Estimation of salt intake from spot urine samples in patients with chronic kidney disease
Division of Kidney and Hypertension, Department of Internal Medicine, The Jikei University School of Medicine, 3-19-18, Nishi-shinbashi, Minato-ku, Tokyo, 105-8471, Japan
BMC Nephrology 2012, 13:36 doi:10.1186/1471-2369-13-36Published: 8 June 2012
High salt intake in patients with chronic kidney disease (CKD) may cause high blood pressure and increased albuminuria. Although, the estimation of salt intake is essential, there are no easy methods to estimate real salt intake.
Salt intake was assessed by determining urinary sodium excretion from the collected urine samples. Estimation of salt intake by spot urine was calculated by Tanaka’s formula. The correlation between estimated and measured sodium excretion was evaluated by Pearson´s correlation coefficients. Performance of equation was estimated by median bias, interquartile range (IQR), proportion of estimates within 30% deviation of measured sodium excretion (P30) and root mean square error (RMSE).The sensitivity and specificity of estimated against measured sodium excretion were separately assessed by receiver-operating characteristic (ROC) curves.

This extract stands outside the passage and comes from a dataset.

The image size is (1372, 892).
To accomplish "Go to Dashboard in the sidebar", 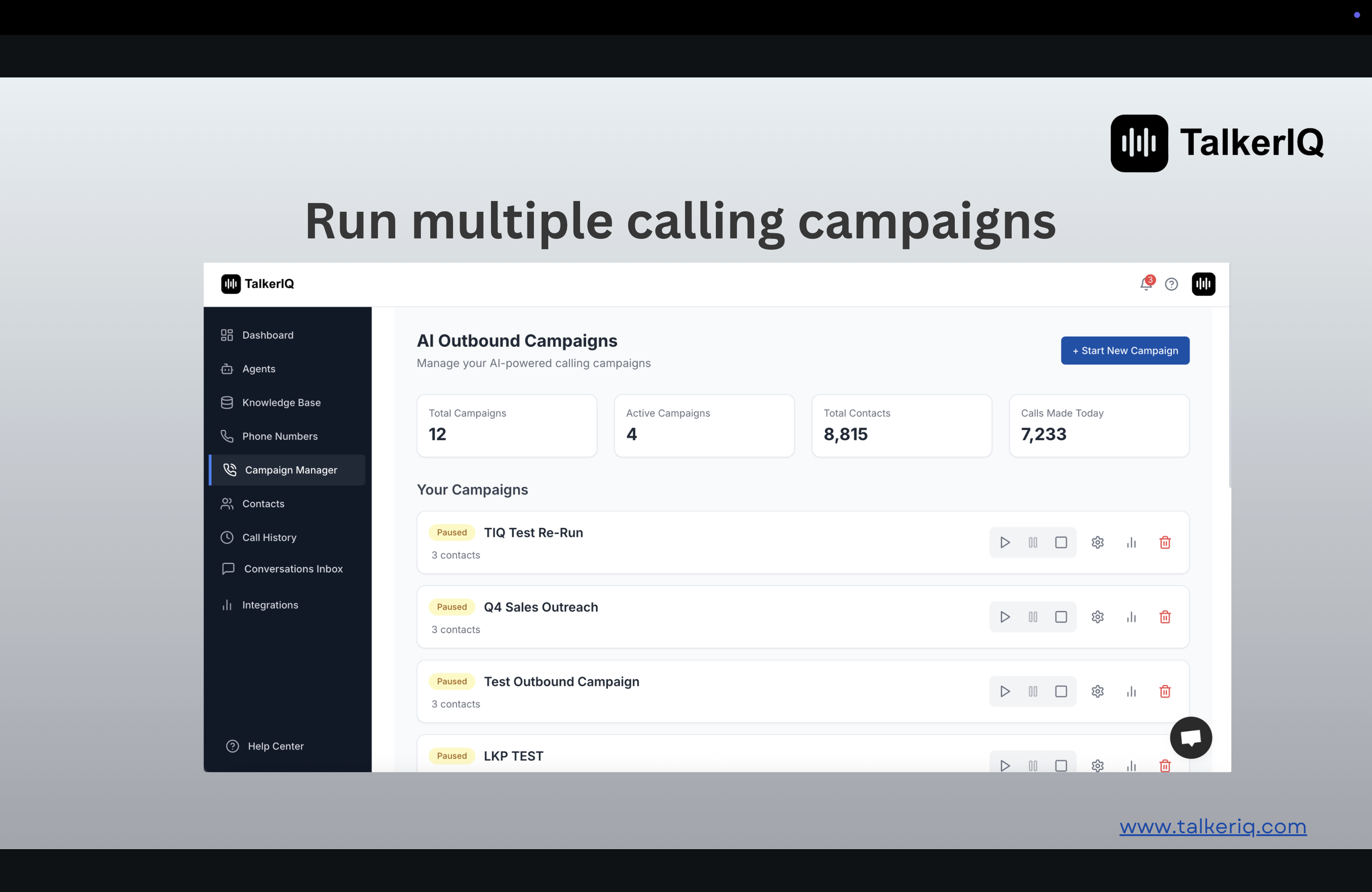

A total of 334 urine samples from 96 patients were examined. Mean age was 58 ± 16 years, and estimated glomerular filtration rate (eGFR) was 53 ± 27 mL/min. Among these patients, 35 had CKD stage 1 or 2, 39 had stage 3, and 22 had stage 4 or 5. Estimated sodium excretion significantly correlated with measured sodium excretion (R = 0.52, P < 0.01). There was apparent correlation in patients with eGFR <30 mL/min (R = 0.60, P < 0.01). Moreover, IQR was lower and P30 was higher in patients with eGFR < 30 mL/min. Estimated sodium excretion had high accuracy to predict measured sodium excretion, especially when the cut-off point was >170 mEq/day (AUC 0.835).
The present study demonstrated that spot urine can be used to estimate sodium excretion, especially in patients with low eGFR.